The OP author unwittingly reveals the biased motives of this perspective when he/she says:
Despite all its remarkable accomplishments, Western culture feels guilty and ill at ease. It traded in God for Snooki, swapped transcendent meaning and social cohesion for a vision of Enlightenment that started out bubbly and gradually went flat, like a can of week-old Mountain Dew.
IOW, just like the liberal guilt that makes white liberal deny clear factual realities about race and crime rates in favor of an "it all due to racist cops" narrative, they deny clear facts about the intolerant, authoritarian nature of Islam and monotheism in favor of a preferred narrative that simple-mindedly blames the rainbow-unweaving and party crashing "science" for the replacing existential poetics of true art and Romanticism with crass and emotionally vacuous commercialism.
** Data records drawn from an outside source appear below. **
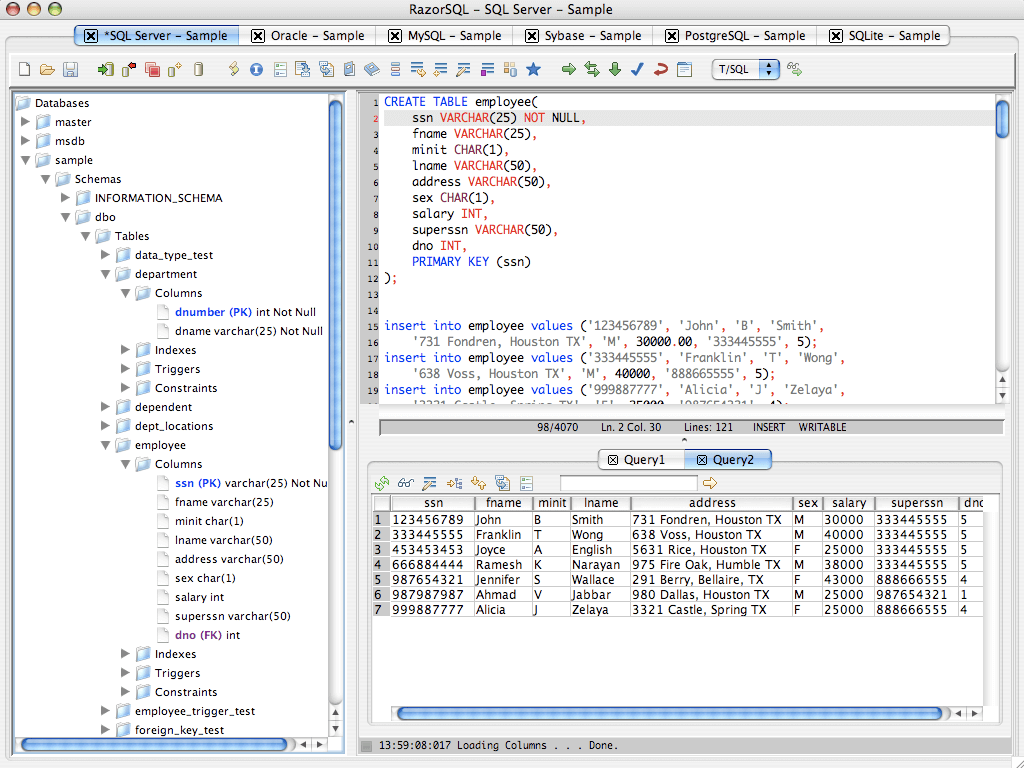1024x768 pixels.
Task: Close the Query1 tab with its X box
Action: tap(613, 460)
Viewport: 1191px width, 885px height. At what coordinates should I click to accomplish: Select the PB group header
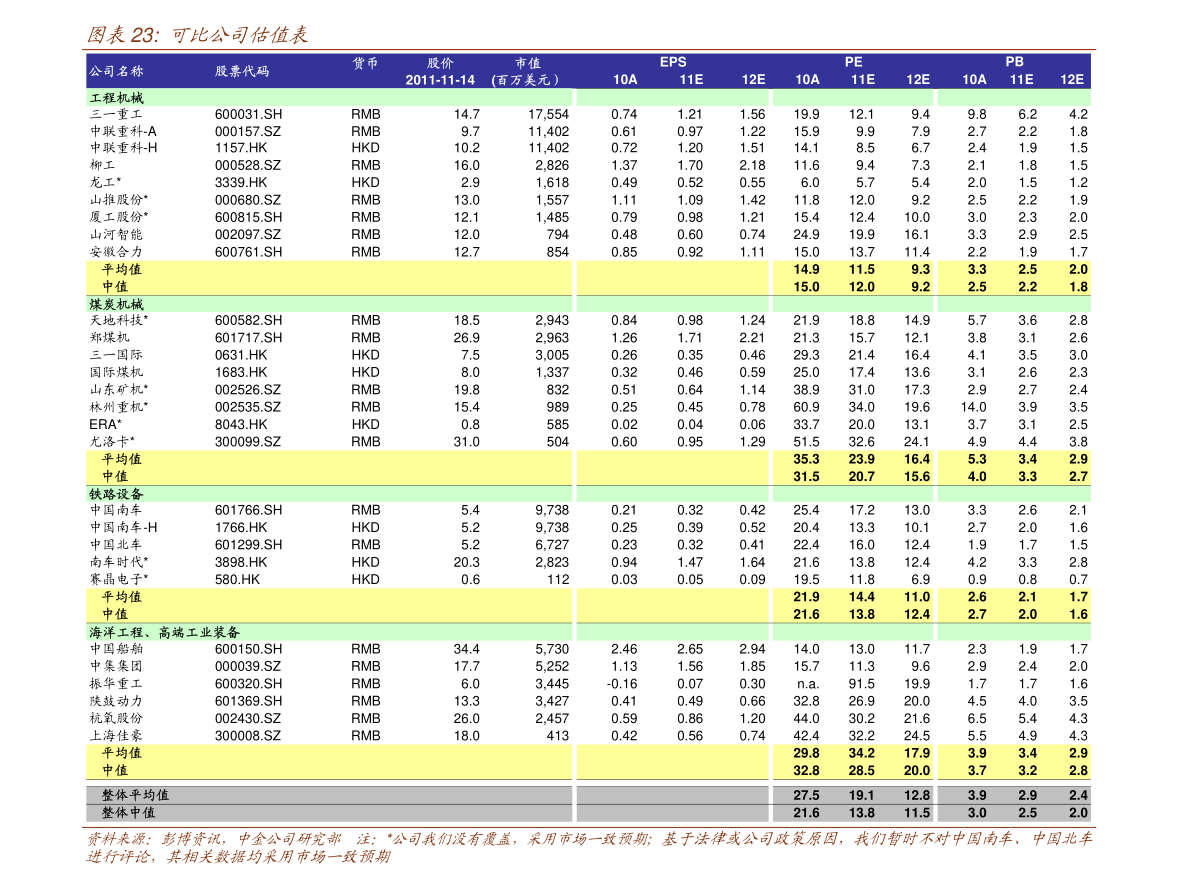[x=1014, y=62]
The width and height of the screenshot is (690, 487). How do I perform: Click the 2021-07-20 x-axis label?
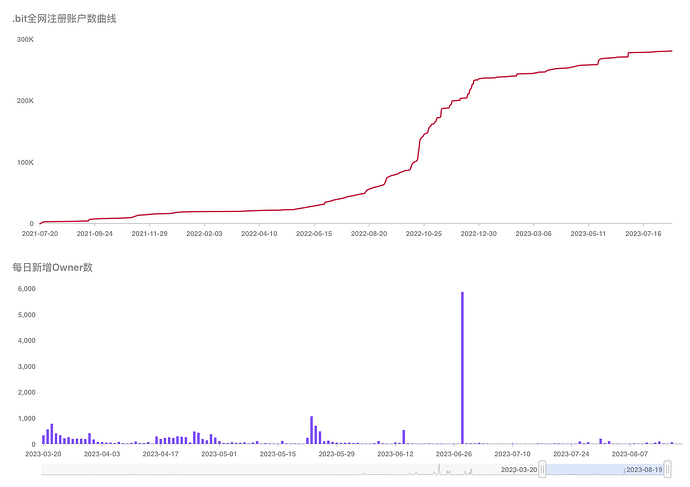point(40,234)
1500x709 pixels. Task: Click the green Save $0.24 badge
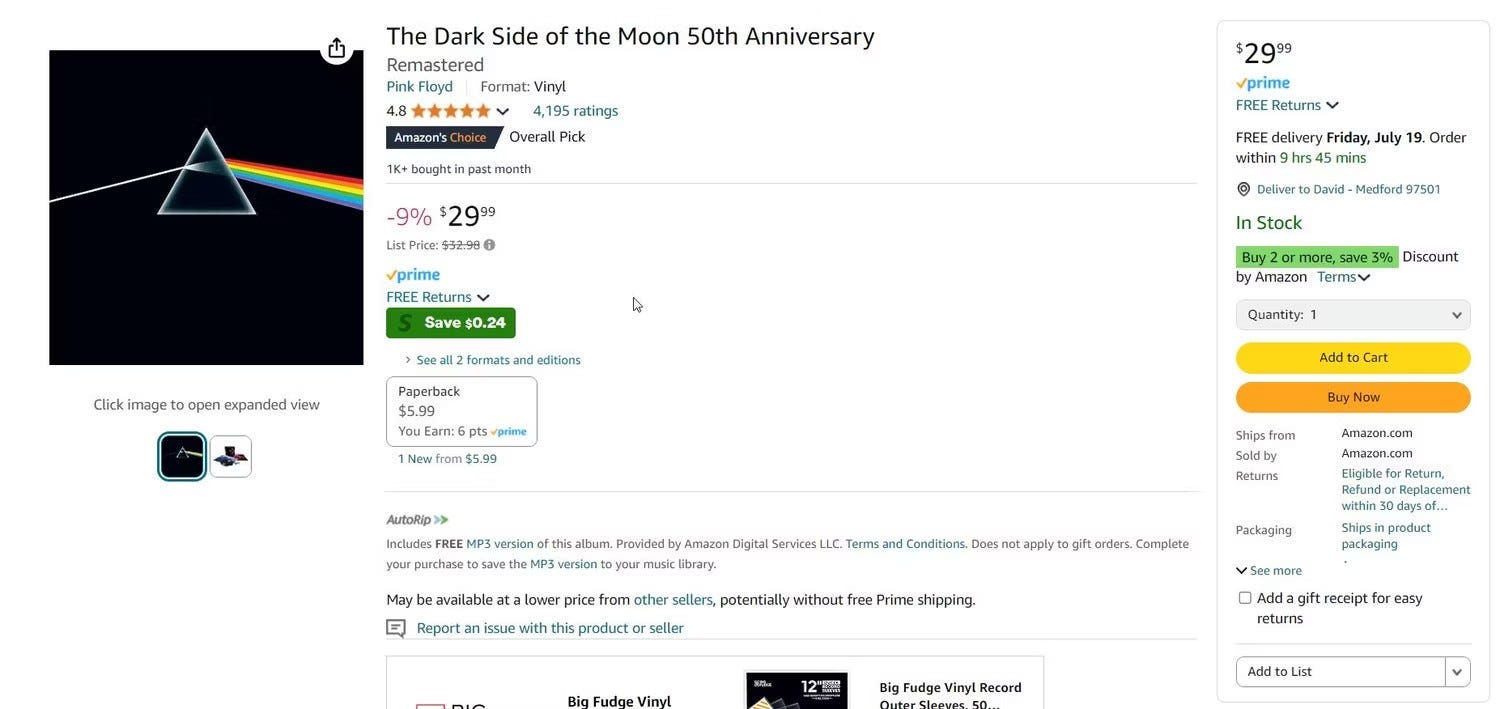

They equate the rejection of religion with a rejection of art, metaphor, and appreciation for the aesthetic features that religion shares with humanistic expression in general. That misses the point entirely, which is that the problem with religion is precisely that it asserts be more than another humanistic expression in the pantheon, but stakes claims to not only cosmological realities, but to moral and political dictates. That is what defines them as a religion rather than another work of fiction with a sizable fanbase. The problem with Abrahamic religions is that they are mostly about the evils of those who treat them as fiction, no matter how great, and that even as fiction, their central hero is as immoral and abhorrent as a villain could be by post-Enlightenment standards.